* **WHAT THIS TASK INVOLVES**
Lines containing "number" should be pulled from the material below.
==================================================
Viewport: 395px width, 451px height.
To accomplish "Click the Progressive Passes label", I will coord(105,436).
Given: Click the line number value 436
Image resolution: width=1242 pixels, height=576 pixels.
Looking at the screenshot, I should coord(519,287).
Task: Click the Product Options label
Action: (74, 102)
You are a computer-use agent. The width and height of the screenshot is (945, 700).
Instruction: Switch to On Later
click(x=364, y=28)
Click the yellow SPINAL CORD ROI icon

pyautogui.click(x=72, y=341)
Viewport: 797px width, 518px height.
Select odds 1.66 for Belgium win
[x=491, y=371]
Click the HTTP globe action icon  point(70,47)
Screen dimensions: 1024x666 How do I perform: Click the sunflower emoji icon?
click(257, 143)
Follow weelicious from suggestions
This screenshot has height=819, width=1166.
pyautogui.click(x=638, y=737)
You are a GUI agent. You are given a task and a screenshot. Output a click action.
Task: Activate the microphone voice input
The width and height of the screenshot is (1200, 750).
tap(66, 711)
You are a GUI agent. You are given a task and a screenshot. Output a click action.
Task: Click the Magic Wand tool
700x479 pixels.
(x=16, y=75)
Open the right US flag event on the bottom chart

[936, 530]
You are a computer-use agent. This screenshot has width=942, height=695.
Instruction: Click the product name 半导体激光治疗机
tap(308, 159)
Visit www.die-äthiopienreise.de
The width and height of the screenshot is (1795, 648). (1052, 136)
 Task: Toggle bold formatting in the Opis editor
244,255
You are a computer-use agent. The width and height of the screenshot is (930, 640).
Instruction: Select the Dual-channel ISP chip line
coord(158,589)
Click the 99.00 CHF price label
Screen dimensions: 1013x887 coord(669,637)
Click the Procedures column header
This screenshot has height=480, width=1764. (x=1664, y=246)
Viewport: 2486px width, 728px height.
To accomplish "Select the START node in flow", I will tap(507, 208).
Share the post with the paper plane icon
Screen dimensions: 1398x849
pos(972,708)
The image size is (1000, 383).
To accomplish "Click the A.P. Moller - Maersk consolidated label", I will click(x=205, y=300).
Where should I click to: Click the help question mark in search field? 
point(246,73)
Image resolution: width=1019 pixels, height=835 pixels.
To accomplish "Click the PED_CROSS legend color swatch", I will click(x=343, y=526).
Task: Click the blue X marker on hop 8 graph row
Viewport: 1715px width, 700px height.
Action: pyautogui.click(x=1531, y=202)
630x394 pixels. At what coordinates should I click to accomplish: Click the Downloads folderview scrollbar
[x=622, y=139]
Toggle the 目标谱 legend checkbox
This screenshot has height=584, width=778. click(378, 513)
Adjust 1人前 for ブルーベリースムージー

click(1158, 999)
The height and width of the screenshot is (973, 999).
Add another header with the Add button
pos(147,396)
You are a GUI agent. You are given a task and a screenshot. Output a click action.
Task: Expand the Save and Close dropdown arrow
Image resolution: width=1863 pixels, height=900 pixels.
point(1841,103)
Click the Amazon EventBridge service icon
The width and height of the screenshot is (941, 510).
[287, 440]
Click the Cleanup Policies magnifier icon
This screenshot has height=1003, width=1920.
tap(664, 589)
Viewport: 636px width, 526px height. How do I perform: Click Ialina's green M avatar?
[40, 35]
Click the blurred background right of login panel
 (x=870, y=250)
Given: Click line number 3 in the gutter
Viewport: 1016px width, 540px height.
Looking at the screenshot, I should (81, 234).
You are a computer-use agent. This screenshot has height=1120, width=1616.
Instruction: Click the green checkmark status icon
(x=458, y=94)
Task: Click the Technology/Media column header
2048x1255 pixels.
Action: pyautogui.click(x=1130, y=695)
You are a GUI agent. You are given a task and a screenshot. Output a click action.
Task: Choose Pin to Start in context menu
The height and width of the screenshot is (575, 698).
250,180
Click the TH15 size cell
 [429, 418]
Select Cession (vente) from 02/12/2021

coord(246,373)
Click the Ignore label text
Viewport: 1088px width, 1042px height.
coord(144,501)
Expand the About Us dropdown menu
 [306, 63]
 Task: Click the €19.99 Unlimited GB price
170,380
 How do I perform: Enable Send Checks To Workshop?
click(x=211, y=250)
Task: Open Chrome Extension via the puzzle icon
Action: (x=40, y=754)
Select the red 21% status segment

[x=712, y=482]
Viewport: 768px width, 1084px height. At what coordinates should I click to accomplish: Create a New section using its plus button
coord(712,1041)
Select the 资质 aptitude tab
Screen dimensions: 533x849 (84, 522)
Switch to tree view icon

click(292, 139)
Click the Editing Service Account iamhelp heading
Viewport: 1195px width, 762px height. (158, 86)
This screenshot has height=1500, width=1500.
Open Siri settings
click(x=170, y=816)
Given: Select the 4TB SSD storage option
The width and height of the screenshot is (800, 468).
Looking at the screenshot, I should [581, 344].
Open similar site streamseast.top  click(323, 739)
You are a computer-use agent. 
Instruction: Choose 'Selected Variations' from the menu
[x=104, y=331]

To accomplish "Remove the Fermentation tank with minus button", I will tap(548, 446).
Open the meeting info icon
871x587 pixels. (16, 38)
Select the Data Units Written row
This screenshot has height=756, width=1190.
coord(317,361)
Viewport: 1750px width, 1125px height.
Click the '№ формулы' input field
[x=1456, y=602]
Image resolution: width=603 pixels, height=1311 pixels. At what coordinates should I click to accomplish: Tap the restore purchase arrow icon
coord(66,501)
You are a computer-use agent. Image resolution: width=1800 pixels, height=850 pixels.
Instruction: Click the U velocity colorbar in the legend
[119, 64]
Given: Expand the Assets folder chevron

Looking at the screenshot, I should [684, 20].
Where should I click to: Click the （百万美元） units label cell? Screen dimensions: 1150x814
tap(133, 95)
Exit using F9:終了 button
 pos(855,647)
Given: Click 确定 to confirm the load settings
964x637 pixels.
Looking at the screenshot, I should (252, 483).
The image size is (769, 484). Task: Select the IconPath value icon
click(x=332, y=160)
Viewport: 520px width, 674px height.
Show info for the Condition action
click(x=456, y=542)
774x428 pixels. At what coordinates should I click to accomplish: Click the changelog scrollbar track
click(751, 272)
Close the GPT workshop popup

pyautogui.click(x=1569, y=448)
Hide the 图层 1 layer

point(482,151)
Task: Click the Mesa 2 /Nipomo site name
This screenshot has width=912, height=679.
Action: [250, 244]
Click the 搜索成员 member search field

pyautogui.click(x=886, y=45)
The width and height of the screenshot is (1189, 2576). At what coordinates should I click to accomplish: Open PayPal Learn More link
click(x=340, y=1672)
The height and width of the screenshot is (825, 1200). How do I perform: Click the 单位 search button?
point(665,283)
==================================================
* **REPLY**
Given: Click the line number value 436
Given: Click line number 3 in the gutter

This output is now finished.